[Dataset entries]
++++

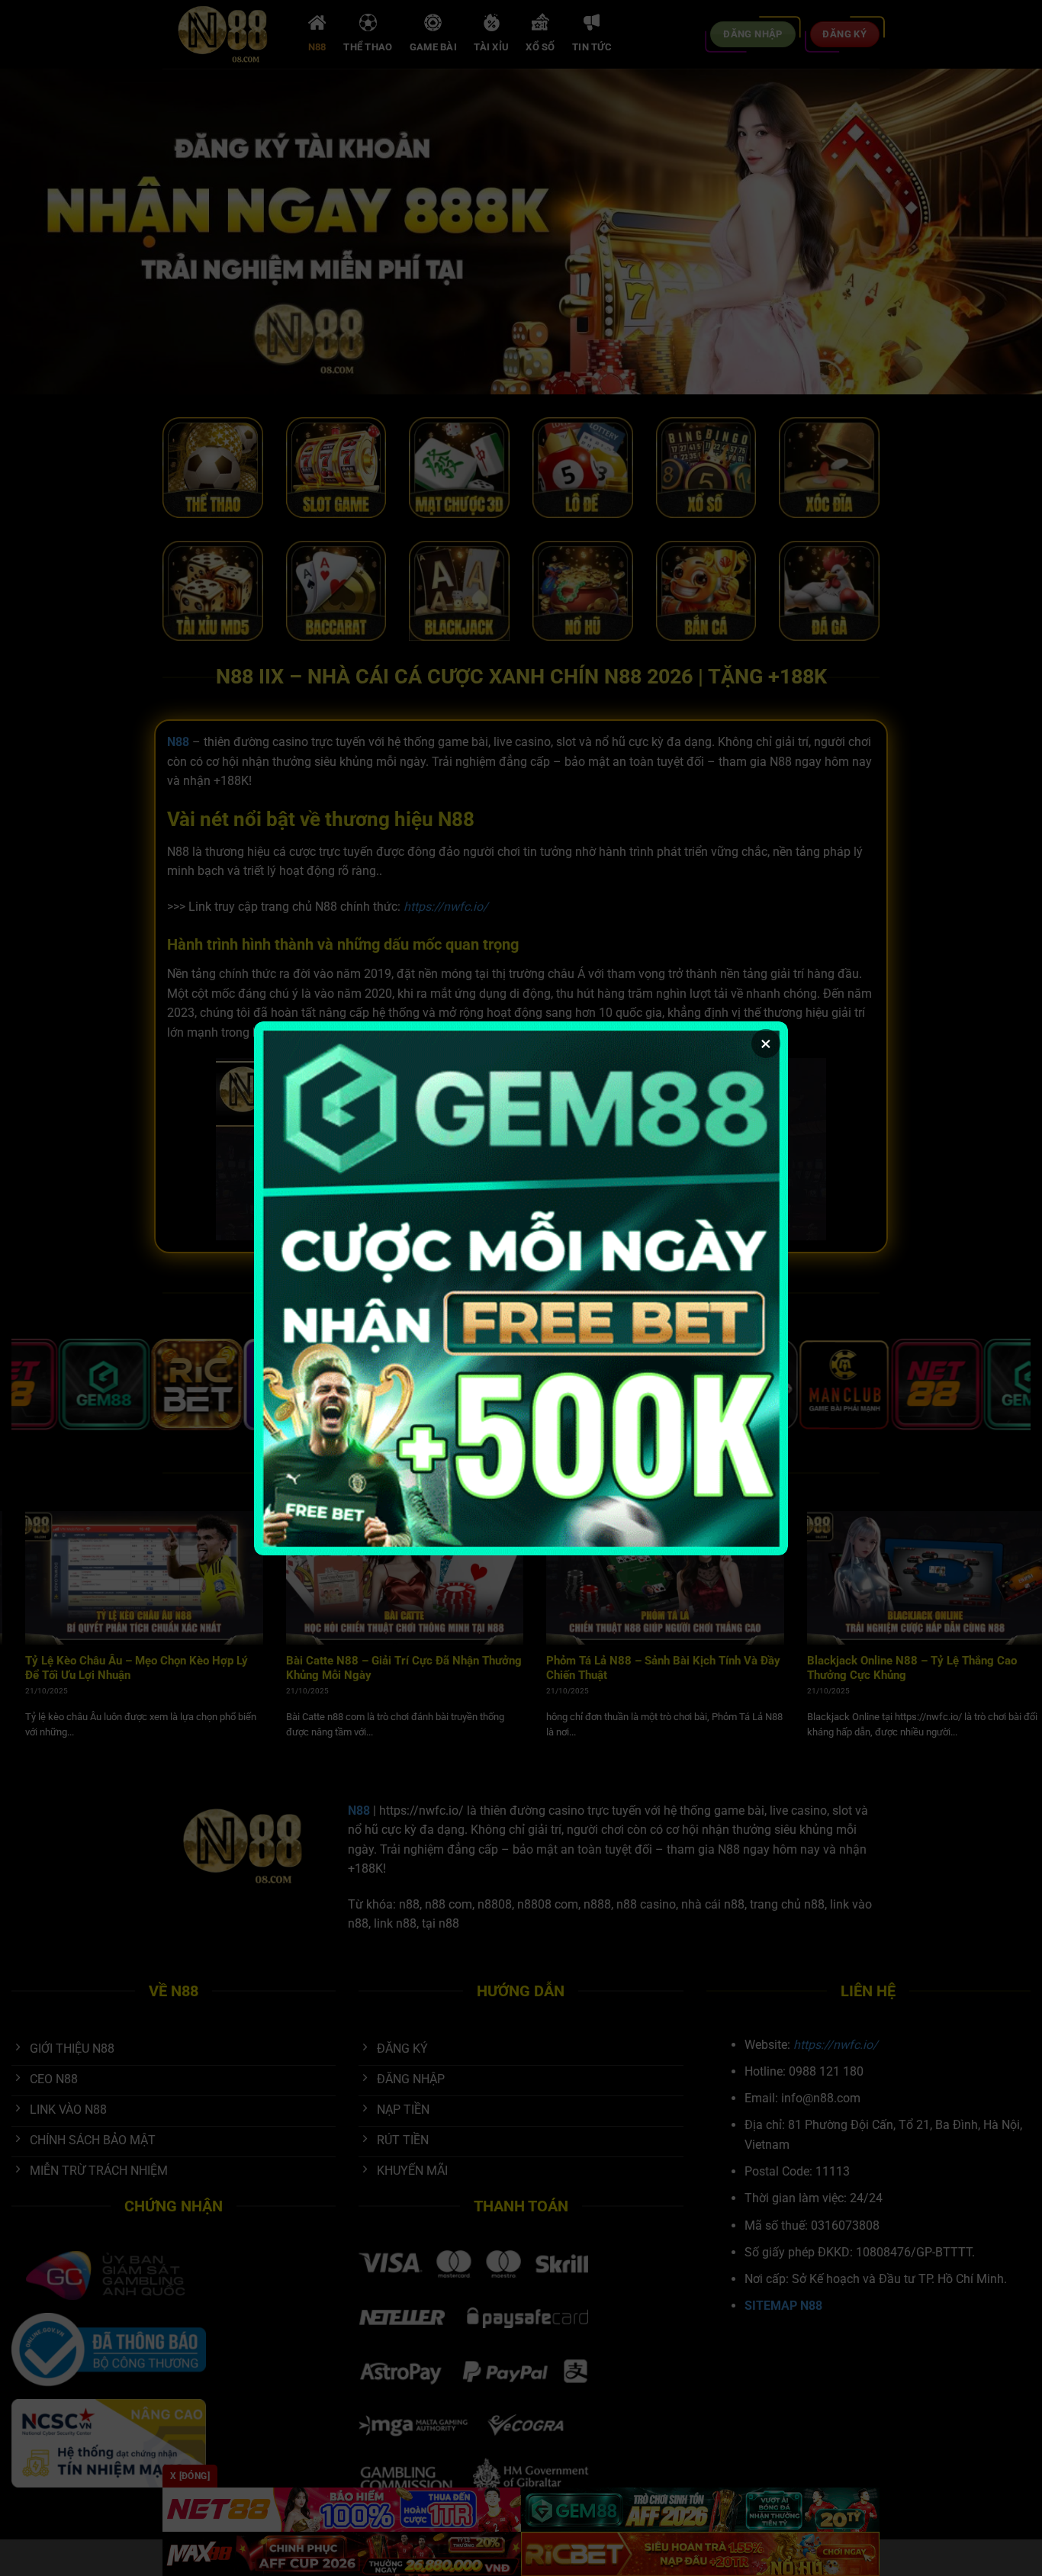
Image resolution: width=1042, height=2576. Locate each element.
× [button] (766, 1043)
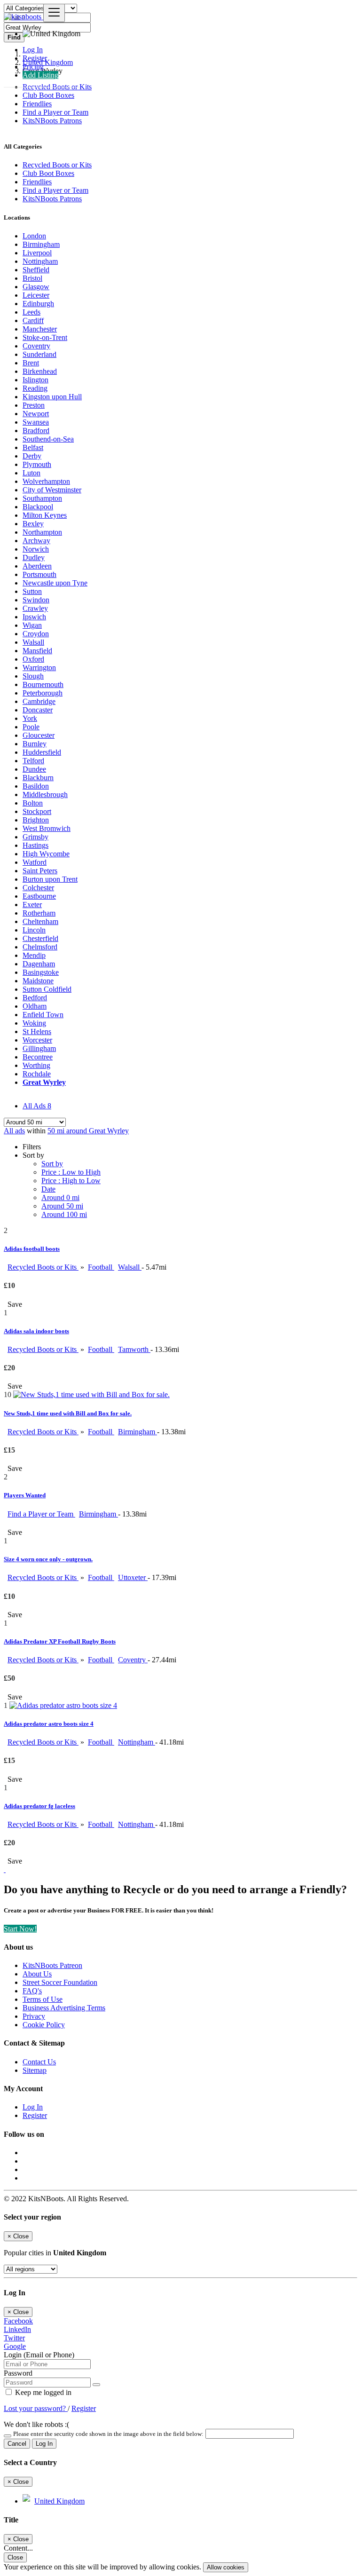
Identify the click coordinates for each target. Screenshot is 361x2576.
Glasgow (36, 287)
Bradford (36, 431)
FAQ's (32, 1991)
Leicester (36, 295)
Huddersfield (42, 752)
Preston (34, 405)
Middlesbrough (45, 794)
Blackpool (38, 507)
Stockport (37, 811)
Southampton (42, 498)
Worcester (37, 1040)
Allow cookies (225, 2567)
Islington (35, 380)
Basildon (36, 786)
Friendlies (37, 104)
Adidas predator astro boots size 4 (49, 1723)
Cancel (17, 2443)
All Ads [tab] (37, 1106)
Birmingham (41, 244)
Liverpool (37, 253)
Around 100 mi (64, 1214)
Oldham (35, 1006)
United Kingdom (59, 2501)
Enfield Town (43, 1015)
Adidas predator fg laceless (39, 1806)
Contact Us (39, 2062)
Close (15, 2557)
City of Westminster (52, 490)
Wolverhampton (46, 481)
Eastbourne (39, 896)
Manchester (40, 329)
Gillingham (39, 1048)
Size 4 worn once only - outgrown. (48, 1559)
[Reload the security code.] (7, 2433)
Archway (36, 541)
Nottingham (40, 261)
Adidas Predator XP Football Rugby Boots (60, 1641)
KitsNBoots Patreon (52, 1965)
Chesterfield (40, 938)
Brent (31, 363)
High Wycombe (46, 854)
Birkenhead (40, 371)
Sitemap (35, 2070)
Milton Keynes (45, 515)
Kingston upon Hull (52, 397)
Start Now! (20, 1929)
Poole (31, 727)
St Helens (37, 1031)
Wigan (32, 625)
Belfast (33, 447)
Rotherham (39, 913)
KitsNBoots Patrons (52, 121)
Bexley (33, 524)
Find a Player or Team (55, 112)
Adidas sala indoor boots (36, 1331)
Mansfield (37, 651)
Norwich (36, 549)
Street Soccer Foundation (60, 1982)
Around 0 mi (60, 1197)
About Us (37, 1974)
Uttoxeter (133, 1577)
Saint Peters (40, 871)
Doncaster (38, 710)
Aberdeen (37, 566)
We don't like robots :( (36, 2424)
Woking (34, 1023)
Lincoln (34, 930)
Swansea (36, 422)
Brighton (36, 820)
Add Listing (40, 75)
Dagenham (39, 964)
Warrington (39, 668)
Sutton (32, 591)
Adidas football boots (32, 1248)
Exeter (32, 905)
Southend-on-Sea (48, 439)
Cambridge (39, 701)
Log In (33, 50)
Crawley (35, 608)
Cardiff (33, 320)
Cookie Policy (44, 2025)
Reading (35, 388)
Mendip (34, 955)
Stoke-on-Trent (45, 337)
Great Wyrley (44, 1082)
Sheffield (36, 270)
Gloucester (39, 735)
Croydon (36, 634)
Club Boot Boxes (48, 95)
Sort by (52, 1164)
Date (48, 1189)
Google (15, 2346)
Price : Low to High (71, 1172)
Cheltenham (40, 921)
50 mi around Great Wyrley (88, 1131)
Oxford (33, 659)
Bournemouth (43, 684)
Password (18, 2373)
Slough (33, 676)
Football (101, 1267)
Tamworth (134, 1349)
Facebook (18, 2321)
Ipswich (34, 617)
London (34, 236)
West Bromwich (47, 828)
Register (35, 58)
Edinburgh (38, 304)
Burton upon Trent (50, 879)
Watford (35, 862)
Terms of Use (43, 1999)
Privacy (34, 2016)
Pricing (33, 67)
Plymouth (37, 464)
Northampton (42, 532)
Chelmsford (40, 947)
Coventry (36, 346)
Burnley (35, 744)
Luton (31, 473)
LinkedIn (17, 2329)
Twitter (14, 2338)
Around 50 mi (62, 1206)
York (30, 718)
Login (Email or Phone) (39, 2355)
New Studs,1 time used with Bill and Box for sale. (68, 1413)
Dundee (34, 769)
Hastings (35, 845)
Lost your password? (36, 2408)
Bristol (32, 278)
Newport (36, 414)
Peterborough (43, 693)
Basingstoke (41, 972)
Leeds (31, 312)
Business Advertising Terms (64, 2008)
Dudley (34, 557)
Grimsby (35, 837)
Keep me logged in (42, 2392)
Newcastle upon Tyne (55, 583)
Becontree (38, 1057)
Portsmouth (39, 574)
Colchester (38, 888)
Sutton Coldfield (47, 989)
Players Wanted (25, 1495)
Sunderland (39, 354)
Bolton (33, 803)
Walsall (33, 642)
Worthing (36, 1065)
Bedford (35, 998)
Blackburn (38, 778)
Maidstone (38, 981)
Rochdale (37, 1074)
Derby (32, 456)
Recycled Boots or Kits (43, 1267)
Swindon (36, 600)
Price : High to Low (71, 1181)
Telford (33, 761)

++++

In your copy, include no pictures; print every line above exactly.

Image resolution: width=1042, height=2576. Locate each element.
× [button] (766, 1043)
Identify the click coordinates for each target. Screenshot is 361x2576.
Glasgow (36, 287)
Bradford (36, 431)
FAQ's (32, 1991)
Leicester (36, 295)
Huddersfield (42, 752)
Preston (34, 405)
Middlesbrough (45, 794)
Blackpool (38, 507)
Stockport (37, 811)
Southampton (42, 498)
Worcester (37, 1040)
Allow cookies (225, 2567)
Islington (35, 380)
Basildon (36, 786)
Friendlies (37, 104)
Adidas predator astro boots size 4 (49, 1723)
Cancel (17, 2443)
All Ads [tab] (37, 1106)
Birmingham (41, 244)
Liverpool (37, 253)
Around 100 mi (64, 1214)
Oldham (35, 1006)
United Kingdom (59, 2501)
Enfield Town (43, 1015)
Adidas predator fg laceless (39, 1806)
Contact Us (39, 2062)
Close (15, 2557)
City of Westminster (52, 490)
Wolverhampton (46, 481)
Eastbourne (39, 896)
Manchester (40, 329)
Gillingham (39, 1048)
Size 4 worn once only - outgrown. (48, 1559)
[Reload the security code.] (7, 2433)
Archway (36, 541)
Nottingham (40, 261)
Adidas Predator XP Football Rugby Boots (60, 1641)
KitsNBoots Patreon (52, 1965)
Chesterfield (40, 938)
Brent (31, 363)
High Wycombe (46, 854)
Birkenhead (40, 371)
Sitemap (35, 2070)
Milton Keynes (45, 515)
Kingston upon Hull (52, 397)
Start Now! (20, 1929)
Poole (31, 727)
St Helens (37, 1031)
Wigan (32, 625)
Belfast (33, 447)
Rotherham (39, 913)
KitsNBoots Patrons (52, 121)
Bexley (33, 524)
Find a Player or Team (55, 112)
Adidas sala indoor boots (36, 1331)
Mansfield (37, 651)
Norwich (36, 549)
Street Soccer Foundation (60, 1982)
Around 0 mi (60, 1197)
About Us (37, 1974)
Uttoxeter (133, 1577)
Saint Peters (40, 871)
Doncaster (38, 710)
Aberdeen (37, 566)
We don't like robots :( (36, 2424)
Woking (34, 1023)
Lincoln (34, 930)
Swansea (36, 422)
Brighton (36, 820)
Add Listing (40, 75)
Dagenham (39, 964)
Warrington (39, 668)
Sutton (32, 591)
Adidas football boots (32, 1248)
Exeter (32, 905)
Southend-on-Sea (48, 439)
Cambridge (39, 701)
Log In (33, 50)
Crawley (35, 608)
Cardiff (33, 320)
Cookie Policy (44, 2025)
Reading (35, 388)
Mendip (34, 955)
Stoke-on-Trent (45, 337)
Great Wyrley (44, 1082)
Sheffield (36, 270)
Gloucester (39, 735)
Croydon (36, 634)
Club Boot Boxes (48, 95)
Sort by (52, 1164)
Date (48, 1189)
Google (15, 2346)
Price : Low to High (71, 1172)
Cheltenham (40, 921)
50 mi around Great Wyrley (88, 1131)
Oxford (33, 659)
Bournemouth (43, 684)
Password (18, 2373)
Slough (33, 676)
Football (101, 1267)
Tamworth (134, 1349)
Facebook (18, 2321)
Ipswich (34, 617)
London (34, 236)
West Bromwich (47, 828)
Register (35, 58)
Edinburgh (38, 304)
Burton upon Trent (50, 879)
Watford (35, 862)
Terms of Use (43, 1999)
Privacy (34, 2016)
Pricing (33, 67)
Plymouth (37, 464)
Northampton (42, 532)
Chelmsford (40, 947)
Coventry (36, 346)
Burnley (35, 744)
Luton (31, 473)
LinkedIn (17, 2329)
Twitter (14, 2338)
Around 50 mi (62, 1206)
York (30, 718)
Login (Email or Phone) (39, 2355)
New Studs,1 time used with Bill and Box for sale. (68, 1413)
Dundee (34, 769)
Hastings (35, 845)
Lost your password? (36, 2408)
Bristol (32, 278)
Newport (36, 414)
Peterborough (43, 693)
Basingstoke (41, 972)
Leeds (31, 312)
Business Advertising Terms (64, 2008)
Dudley (34, 557)
Grimsby (35, 837)
Keep me logged in (42, 2392)
Newcastle upon Tyne (55, 583)
Becontree (38, 1057)
Portsmouth (39, 574)
Colchester (38, 888)
Sutton Coldfield (47, 989)
Players Wanted (25, 1495)
Sunderland (39, 354)
Bolton (33, 803)
Walsall (33, 642)
Worthing (36, 1065)
Bedford (35, 998)
Blackburn (38, 778)
Maidstone (38, 981)
Rochdale (37, 1074)
Derby (32, 456)
Recycled Boots or Kits (43, 1267)
Swindon (36, 600)
Price : High to Low (71, 1181)
Telford (33, 761)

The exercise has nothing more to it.